RECORDS FOR THIS EXERCISE:
----
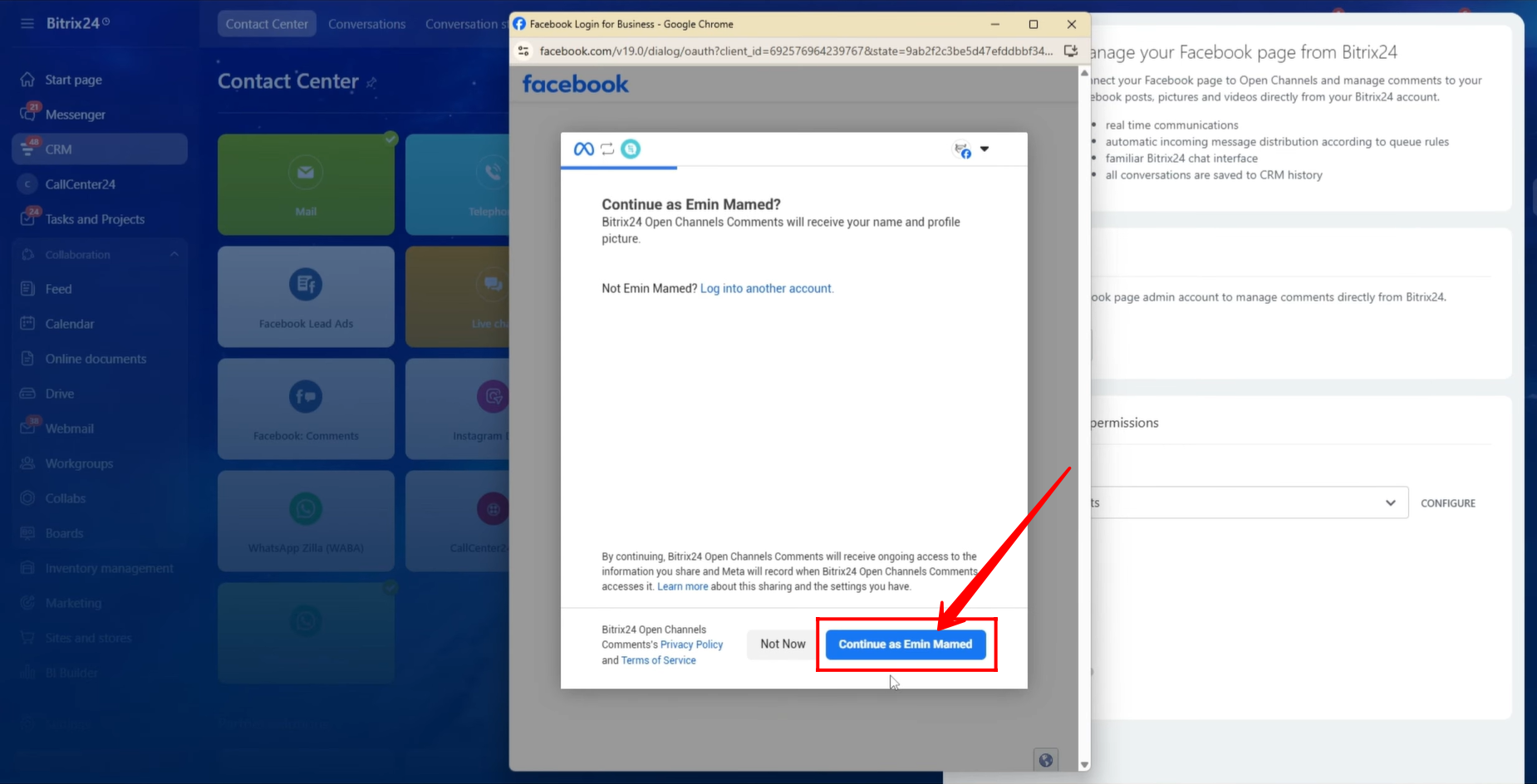Collapse the Collaboration sidebar section
This screenshot has width=1537, height=784.
(x=174, y=254)
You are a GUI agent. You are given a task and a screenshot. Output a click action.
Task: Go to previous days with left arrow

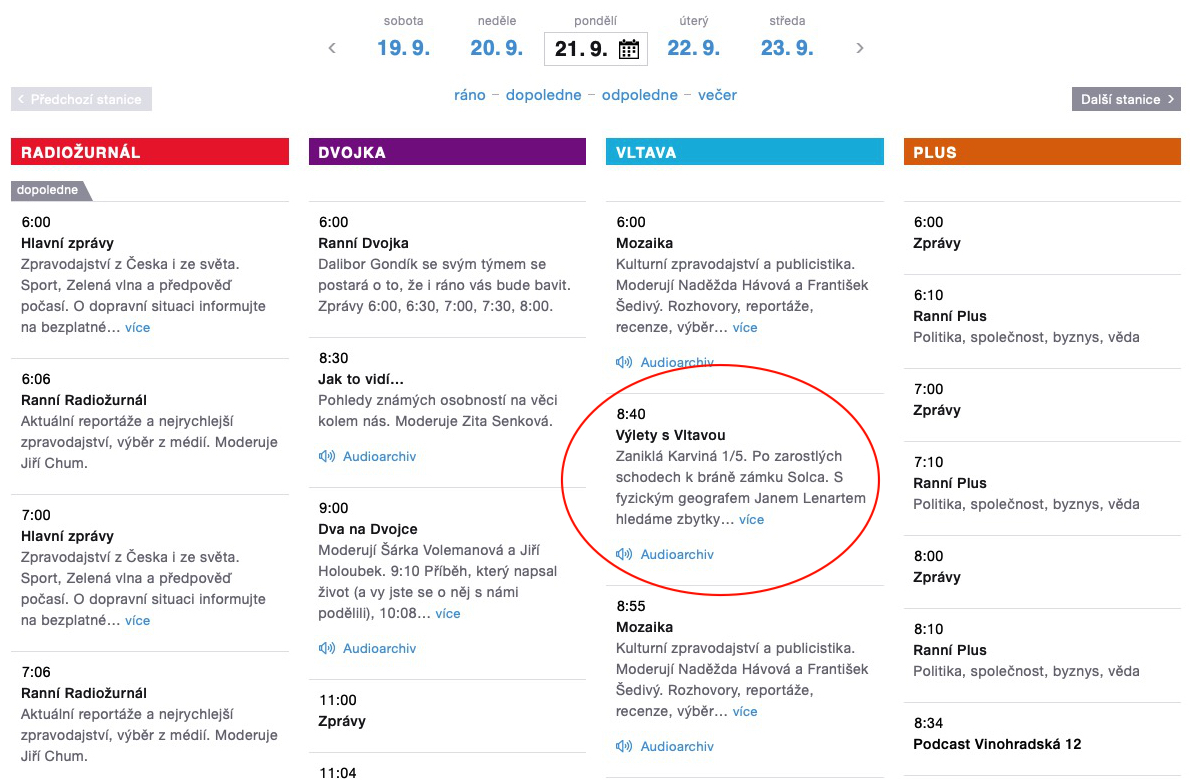(332, 49)
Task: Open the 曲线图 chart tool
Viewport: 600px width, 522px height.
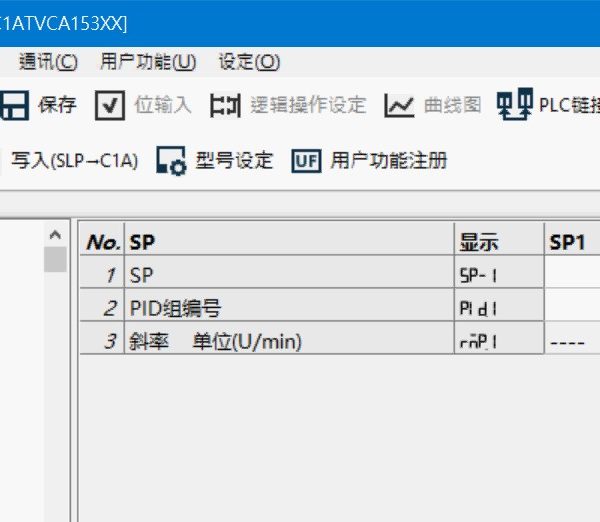Action: (400, 105)
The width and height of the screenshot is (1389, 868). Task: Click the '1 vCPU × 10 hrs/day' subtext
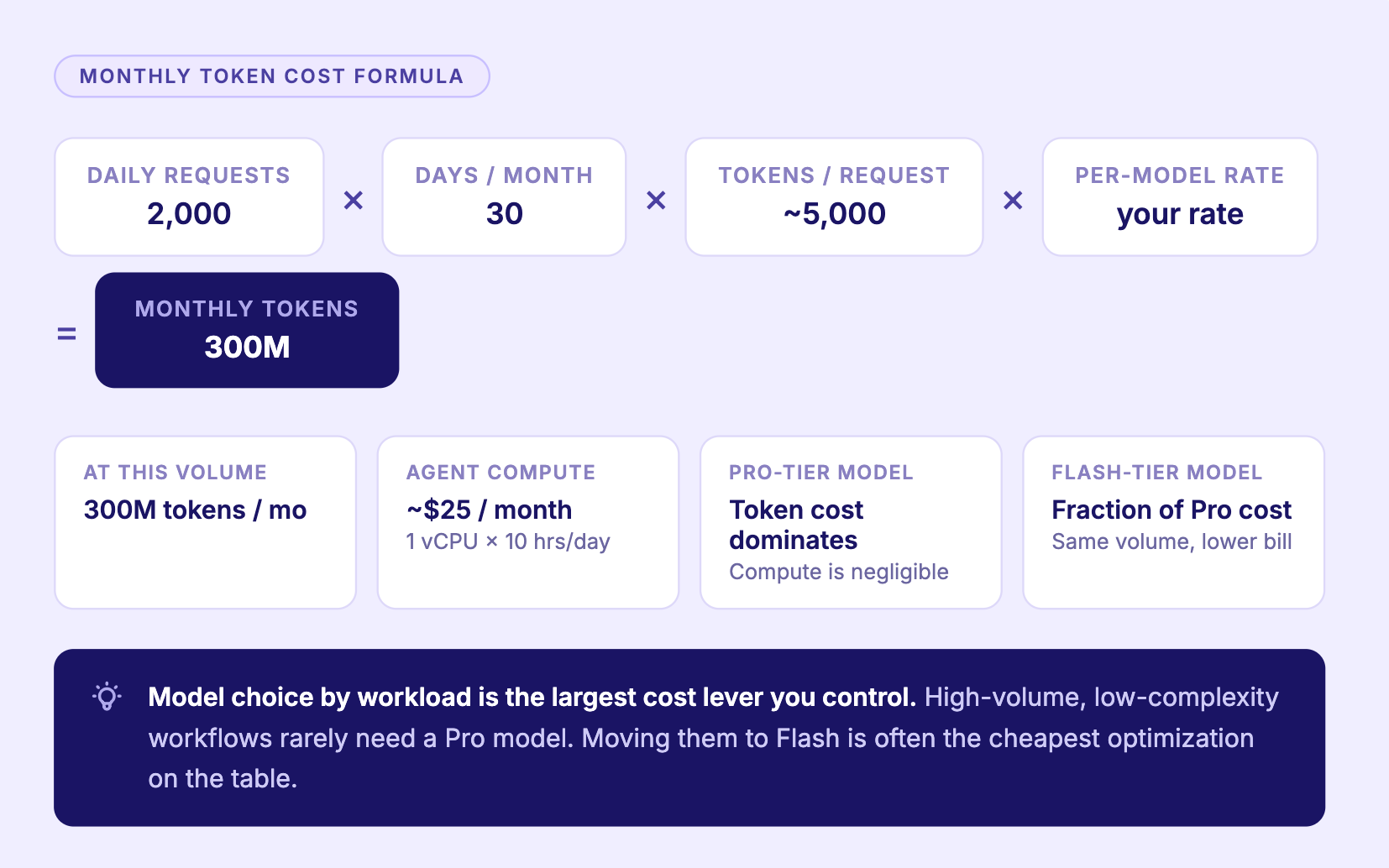(508, 541)
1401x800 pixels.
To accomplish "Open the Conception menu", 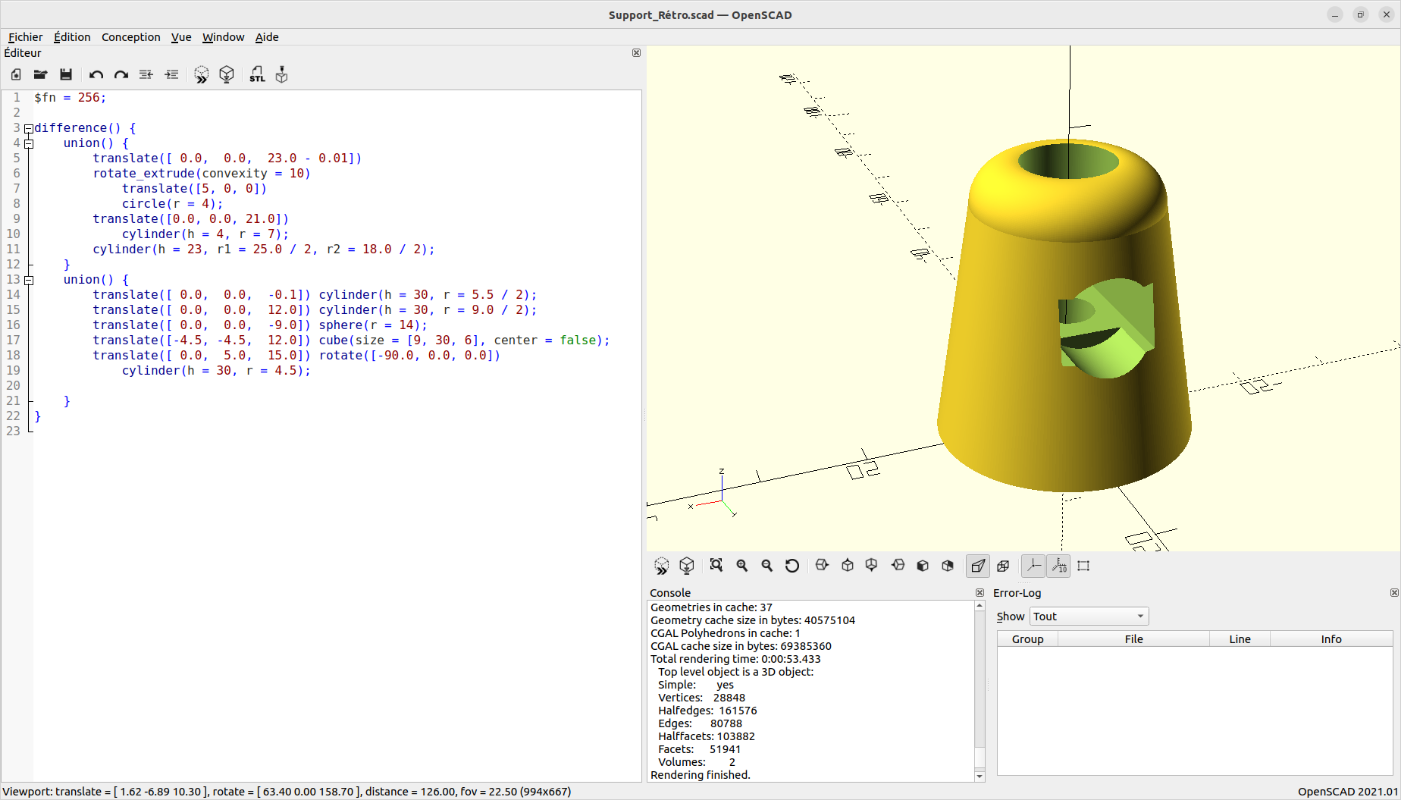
----
EXERCISE DETAILS: The line that contains "You are a GUI" begins the part to retype, and the last line of the records above ends it. Retype both and everything between, exactly, without the pictures.

RESPONSE FOR THIS EXERCISE:
You are a GUI agent. You are given a task and a screenshot. Output a click action.
Task: Go to previous days with left arrow

(332, 49)
Task: Open the 曲线图 chart tool
Viewport: 600px width, 522px height.
Action: (400, 105)
The width and height of the screenshot is (1389, 868). Task: Click the '1 vCPU × 10 hrs/day' subtext
(508, 541)
1401x800 pixels.
To accomplish "Open the Conception menu", 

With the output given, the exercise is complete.